Gregory Alpinisto pack and Lowe Ice Invaders

Gregory Alpinisto pack and Lowe Ice Invaders

Post by Max D. Whittake » Thu, 21 Mar 1996 04:00:00


I am looking to purchase an alpine climbing pack for general mountaineering and
climbing in the Sierra and Cascades.  Has anyone used a Gregory Alpinisto?
I am also looking to buy some step-in crampons for mainly general mountaineering use
but some technical ice.  Has anyone used the Lowe Ice Invaders?
Thanks
Max
 
 
 

Gregory Alpinisto pack and Lowe Ice Invaders

Post by Quang-Tuan Luon » Thu, 21 Mar 1996 04:00:00

Quote:
> I am also looking to buy some step-in crampons for mainly general
> mountaineering use
> but some technical ice.  Has anyone used the Lowe Ice Invaders?

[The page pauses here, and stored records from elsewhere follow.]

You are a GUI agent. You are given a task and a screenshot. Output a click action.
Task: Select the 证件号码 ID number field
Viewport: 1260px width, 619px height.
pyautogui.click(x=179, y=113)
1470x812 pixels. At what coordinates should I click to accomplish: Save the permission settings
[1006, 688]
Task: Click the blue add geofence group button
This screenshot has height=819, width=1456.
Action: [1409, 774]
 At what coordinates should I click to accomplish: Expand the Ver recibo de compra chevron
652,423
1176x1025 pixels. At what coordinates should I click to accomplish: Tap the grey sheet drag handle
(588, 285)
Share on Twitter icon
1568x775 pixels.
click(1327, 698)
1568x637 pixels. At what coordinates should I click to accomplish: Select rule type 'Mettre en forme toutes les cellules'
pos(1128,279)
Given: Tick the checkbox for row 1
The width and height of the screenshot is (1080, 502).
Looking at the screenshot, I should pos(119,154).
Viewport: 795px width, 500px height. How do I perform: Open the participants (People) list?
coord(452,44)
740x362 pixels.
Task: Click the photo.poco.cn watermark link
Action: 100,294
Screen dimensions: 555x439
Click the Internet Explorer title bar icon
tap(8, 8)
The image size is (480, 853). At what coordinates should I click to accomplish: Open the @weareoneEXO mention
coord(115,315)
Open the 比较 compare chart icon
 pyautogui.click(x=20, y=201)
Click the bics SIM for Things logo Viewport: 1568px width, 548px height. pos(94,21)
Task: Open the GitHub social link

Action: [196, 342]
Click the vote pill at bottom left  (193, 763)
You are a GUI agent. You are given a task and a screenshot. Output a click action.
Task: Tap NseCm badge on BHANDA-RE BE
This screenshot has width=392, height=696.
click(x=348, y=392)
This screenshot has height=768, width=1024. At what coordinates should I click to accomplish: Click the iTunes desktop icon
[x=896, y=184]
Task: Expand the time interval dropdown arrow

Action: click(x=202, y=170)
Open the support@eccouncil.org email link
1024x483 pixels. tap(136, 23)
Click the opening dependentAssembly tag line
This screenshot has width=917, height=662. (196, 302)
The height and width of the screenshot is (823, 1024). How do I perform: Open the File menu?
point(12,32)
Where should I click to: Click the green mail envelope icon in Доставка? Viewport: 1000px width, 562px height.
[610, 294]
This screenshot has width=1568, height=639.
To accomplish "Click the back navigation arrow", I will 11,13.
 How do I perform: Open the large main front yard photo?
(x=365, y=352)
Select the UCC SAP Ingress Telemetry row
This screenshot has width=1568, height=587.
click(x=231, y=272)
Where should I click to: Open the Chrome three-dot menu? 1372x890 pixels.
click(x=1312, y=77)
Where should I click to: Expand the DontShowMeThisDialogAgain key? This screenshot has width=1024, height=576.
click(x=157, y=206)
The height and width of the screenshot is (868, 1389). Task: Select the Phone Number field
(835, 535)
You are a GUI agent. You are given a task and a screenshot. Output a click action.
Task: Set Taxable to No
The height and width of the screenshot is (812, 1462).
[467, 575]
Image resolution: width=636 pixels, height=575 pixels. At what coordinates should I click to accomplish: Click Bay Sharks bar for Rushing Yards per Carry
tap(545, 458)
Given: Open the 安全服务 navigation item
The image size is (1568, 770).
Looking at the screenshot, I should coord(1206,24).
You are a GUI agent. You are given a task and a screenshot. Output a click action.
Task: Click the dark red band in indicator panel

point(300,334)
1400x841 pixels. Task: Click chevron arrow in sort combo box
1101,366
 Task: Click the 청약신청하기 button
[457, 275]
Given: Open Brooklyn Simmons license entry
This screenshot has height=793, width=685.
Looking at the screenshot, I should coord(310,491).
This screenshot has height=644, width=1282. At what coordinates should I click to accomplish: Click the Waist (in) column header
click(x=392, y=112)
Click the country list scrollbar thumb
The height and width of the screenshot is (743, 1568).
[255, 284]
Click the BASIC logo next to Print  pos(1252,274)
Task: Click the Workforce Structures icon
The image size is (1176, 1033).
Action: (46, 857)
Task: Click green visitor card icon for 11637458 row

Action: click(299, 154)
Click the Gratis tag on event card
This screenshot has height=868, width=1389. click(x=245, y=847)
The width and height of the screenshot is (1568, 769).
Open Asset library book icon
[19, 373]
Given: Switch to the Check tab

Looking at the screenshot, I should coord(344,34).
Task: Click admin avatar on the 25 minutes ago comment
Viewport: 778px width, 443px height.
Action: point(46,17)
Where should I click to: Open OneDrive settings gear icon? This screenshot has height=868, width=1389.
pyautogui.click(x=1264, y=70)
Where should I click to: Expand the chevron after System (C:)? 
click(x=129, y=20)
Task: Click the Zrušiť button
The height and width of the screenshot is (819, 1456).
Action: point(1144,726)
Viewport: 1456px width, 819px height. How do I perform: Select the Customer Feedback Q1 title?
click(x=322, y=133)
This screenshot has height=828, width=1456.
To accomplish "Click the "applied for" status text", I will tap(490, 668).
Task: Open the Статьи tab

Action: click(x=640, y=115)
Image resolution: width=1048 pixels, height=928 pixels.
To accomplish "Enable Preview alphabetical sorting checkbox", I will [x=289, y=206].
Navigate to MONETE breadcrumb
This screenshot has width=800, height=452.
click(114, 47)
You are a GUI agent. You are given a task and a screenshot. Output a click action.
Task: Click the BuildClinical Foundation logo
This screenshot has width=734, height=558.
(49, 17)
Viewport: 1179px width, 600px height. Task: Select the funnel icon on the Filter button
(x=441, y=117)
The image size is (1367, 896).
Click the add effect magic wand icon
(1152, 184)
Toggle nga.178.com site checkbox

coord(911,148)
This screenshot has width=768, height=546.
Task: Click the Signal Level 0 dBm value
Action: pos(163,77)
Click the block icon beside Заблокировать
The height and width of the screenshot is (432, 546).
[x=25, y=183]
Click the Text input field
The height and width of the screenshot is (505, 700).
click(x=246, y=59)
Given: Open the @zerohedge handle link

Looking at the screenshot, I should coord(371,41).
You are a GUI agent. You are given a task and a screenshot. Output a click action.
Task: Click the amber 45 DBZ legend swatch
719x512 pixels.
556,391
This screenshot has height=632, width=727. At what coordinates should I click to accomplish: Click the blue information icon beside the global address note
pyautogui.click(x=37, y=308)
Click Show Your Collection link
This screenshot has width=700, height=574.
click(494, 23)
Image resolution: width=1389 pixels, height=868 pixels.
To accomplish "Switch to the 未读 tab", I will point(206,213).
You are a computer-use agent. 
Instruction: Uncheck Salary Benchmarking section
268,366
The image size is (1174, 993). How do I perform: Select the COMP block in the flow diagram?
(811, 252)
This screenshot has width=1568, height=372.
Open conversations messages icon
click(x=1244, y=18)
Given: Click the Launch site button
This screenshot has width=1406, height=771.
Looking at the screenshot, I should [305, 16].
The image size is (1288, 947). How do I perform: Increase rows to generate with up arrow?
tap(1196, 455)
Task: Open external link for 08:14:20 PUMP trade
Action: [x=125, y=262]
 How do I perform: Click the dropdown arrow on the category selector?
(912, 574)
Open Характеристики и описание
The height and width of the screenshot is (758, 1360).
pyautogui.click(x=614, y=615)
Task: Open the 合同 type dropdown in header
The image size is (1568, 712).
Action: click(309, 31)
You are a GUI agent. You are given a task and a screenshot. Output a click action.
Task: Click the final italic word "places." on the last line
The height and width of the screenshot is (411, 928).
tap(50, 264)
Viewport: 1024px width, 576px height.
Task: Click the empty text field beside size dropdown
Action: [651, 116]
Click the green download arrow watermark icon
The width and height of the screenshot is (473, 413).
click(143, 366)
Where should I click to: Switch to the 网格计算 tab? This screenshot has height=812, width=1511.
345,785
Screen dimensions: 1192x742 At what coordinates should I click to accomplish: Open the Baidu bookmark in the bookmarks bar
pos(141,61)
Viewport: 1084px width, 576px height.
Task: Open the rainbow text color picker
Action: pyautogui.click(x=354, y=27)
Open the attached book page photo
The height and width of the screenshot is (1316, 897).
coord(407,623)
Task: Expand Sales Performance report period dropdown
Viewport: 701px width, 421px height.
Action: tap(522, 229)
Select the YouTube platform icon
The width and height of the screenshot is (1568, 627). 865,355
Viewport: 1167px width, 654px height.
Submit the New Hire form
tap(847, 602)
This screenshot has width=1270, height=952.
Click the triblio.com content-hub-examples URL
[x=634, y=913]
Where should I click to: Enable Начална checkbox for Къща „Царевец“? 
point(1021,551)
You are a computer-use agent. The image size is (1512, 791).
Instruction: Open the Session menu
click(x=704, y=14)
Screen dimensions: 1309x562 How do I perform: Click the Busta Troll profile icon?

I have been using them for 5 years. They work fine for general
mountaineering use, although the Grivel 2F (that I had before)
are slightly more convenient with a rather similar design.
The advantage of the Ice Invaders is the interchangeable front
points, however on technical ice, none of the 3 types of points
is really excellent (however they are well usable !). For your
intended use, they might be a good choice.

Tuan.

-
Quang-Tuan LUONG, Computer scientist at SRI,  +1(415)859-5138
333 Ravenswood av. room EK231, Menlo Park, CA 94025-3493, USA


 
 
 

Gregory Alpinisto pack and Lowe Ice Invaders

Post by David J Kriegm » Sat, 23 Mar 1996 04:00:00

I have a pair of Ice Invaders and a pair of Lowe Lightfangs.  I would
definitely NOT recommend the Invaders.  The concept seemed great, and
since I was able to get a good deal in Chamonix, I bought a pair.  I
liked the idea of a single pair of crampons which could be modified to
be rigid orflexible and had interchangeable front points.  I have both
the vertical and horizontal (T-shaped) front points.  Both sets of
front points have problems.

The vertical ones are too long. On steep ice, I can only set the
vertical points, and get no support from the second set of points.
This place too much torque on the front points, and heavy strain on
your calfs.  Without kicking the ***out of the ice, its difficult to
get secure foot placements.  Consequently, I always use my lightfangs
for waterfall ice.

The horizontal points are good for general mountaineering, and great
on neve.  The extra width is more secure in softer conditions.
However, a friend borrwed them for an ascent of Pinnacle Gully on
Huntington's Ravine on Mt. Washington, and during a nighttime descent
of the Lions head trail (which was rocky and icy).  When we got down,
the points were bent at the top of the weld, and had to be replaced.
Thus, I wouldn't trust these points for mixed climbing; they're just not
strong enough.

The lightfangs are great for waterfall ice, but are too heavy for general
mountaineering, and tend to ball up with snow...

The Charlet Moser crampons seem to be well regarded.